DOCUMENT.
--- begin ---
SQL Server Review

Stable with a straightforward setup and the capability to scale


What is our primary use case?

In my role as faculty, I would use it to facilitate having a database with all the teachers needed that are equivalent to Oracle as a database for a small scale project.

What is most valuable?

The most valuable aspect of the solution is that the metadata is just generalized. Metadata is the way that data is described both for technical aspects of building a database and for the user interfaces. Our metadata is the objects attached to the database, not in the software. 

It helps with moving the design of the database into reality.

What needs improvement?

The server itself doesn't need much improvement. 

The product overall would benefit from the addition of better tutorials to help master the skills necessary to actually build a project database. Right now, what is available isn't sufficient.

Overall, I would suggest a nice tight integration with the toolset now known as Power BI. It might not even be missing, however, I'm planning to concentrate a lot of my time with the tutorials and I have Power BI loaded onto my HP laptop. bA brilliant student did it for me when she demoed it in a class. I'm going to use that copy of it and have many tutorials to get ready. 

For how long have I used the solution?

I have enough experience to support students and grad students who use it as a database backend to accomplish their projects.

I have to qualify my experience with "using" the solution. I have done not very much on my own individually or for a client using SQL Server. I have been supportive in the role of facilitator for students to succeed with it and to be observant of how it is very similar in conceptual important ways to my very deep experience with Oracle as the database backend.

That said, I've been familiar with the solution for about ten years now.

What do I think about the stability of the solution?

What I don't know yet is if it would be stable when being migrated from the scale of a project that would be in a prototype on a small machine, into a much larger environment in order to get ready to go to production. I'm not sure of that experience, whether it's vulnerable or not. I haven't tried it.

However, in my experience, so far, the solution is quite stable. In terms of stability, with Microsoft being so supportive of its success, and so many smart professionals who have the skillsets to use it, that it would be stable. I'm confident about that. It's not a new tool, so stable being defined as it doesn't break down.

What do I think about the scalability of the solution?

In terms of scalability, with the right people supporting it, who have the skills to do so, it would scale up. It's likely to be true in the context of the overall tool called Power BI that Microsoft has released, and which has high credibility among Gardner Group and others about it being available for business intelligence.
--- end ---
INFORMATION GIVEN.
--- begin ---
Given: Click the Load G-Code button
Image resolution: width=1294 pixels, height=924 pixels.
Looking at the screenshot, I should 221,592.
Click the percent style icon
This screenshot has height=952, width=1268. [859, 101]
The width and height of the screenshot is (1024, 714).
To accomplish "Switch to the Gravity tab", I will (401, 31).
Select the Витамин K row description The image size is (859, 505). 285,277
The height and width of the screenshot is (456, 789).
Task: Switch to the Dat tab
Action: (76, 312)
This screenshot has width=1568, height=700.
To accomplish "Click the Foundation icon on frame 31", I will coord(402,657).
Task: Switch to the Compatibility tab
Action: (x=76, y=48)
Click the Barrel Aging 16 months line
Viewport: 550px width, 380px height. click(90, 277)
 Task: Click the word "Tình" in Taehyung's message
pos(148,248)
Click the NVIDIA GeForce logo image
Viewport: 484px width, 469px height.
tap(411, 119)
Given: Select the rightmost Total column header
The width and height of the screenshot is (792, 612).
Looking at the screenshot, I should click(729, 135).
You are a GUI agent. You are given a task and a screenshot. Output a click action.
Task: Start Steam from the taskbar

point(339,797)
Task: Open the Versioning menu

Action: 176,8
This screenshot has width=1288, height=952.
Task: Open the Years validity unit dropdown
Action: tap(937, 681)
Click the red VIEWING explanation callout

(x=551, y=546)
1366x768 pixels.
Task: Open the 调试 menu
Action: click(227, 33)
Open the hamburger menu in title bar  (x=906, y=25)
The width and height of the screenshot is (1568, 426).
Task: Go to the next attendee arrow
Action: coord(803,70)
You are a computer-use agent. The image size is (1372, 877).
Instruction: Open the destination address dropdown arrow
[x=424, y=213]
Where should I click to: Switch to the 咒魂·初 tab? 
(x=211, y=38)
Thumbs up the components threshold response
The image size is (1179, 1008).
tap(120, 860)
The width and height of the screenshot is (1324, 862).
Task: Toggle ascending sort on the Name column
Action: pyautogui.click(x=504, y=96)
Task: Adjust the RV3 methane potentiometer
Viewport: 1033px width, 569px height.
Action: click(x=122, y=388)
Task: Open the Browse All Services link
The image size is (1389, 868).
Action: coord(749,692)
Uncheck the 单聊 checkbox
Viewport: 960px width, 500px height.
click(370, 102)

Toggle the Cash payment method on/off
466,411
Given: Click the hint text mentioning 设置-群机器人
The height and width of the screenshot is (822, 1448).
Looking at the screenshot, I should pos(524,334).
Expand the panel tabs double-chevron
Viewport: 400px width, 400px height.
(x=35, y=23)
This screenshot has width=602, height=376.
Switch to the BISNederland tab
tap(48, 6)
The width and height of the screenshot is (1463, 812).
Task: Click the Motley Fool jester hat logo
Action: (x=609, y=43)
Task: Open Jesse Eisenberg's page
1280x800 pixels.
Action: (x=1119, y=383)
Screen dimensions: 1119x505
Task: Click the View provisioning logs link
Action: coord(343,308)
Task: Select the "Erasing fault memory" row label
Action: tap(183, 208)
--- end ---
Check these three statements against the SQL Server review and mark each yes or no, quoting the words from the review that decide it: (a) The reviewer has known the product for about ten years. (b) The reviewer has already tried moving a small prototype into a much larger environment. (c) The reviewer thinks the server itself needs a lot of improvement.

ANSWER IN FULL.
(a) Yes: "I've been familiar with the solution for about ten years now."
(b) No: "I haven't tried it."
(c) No: "The server itself doesn't need much improvement."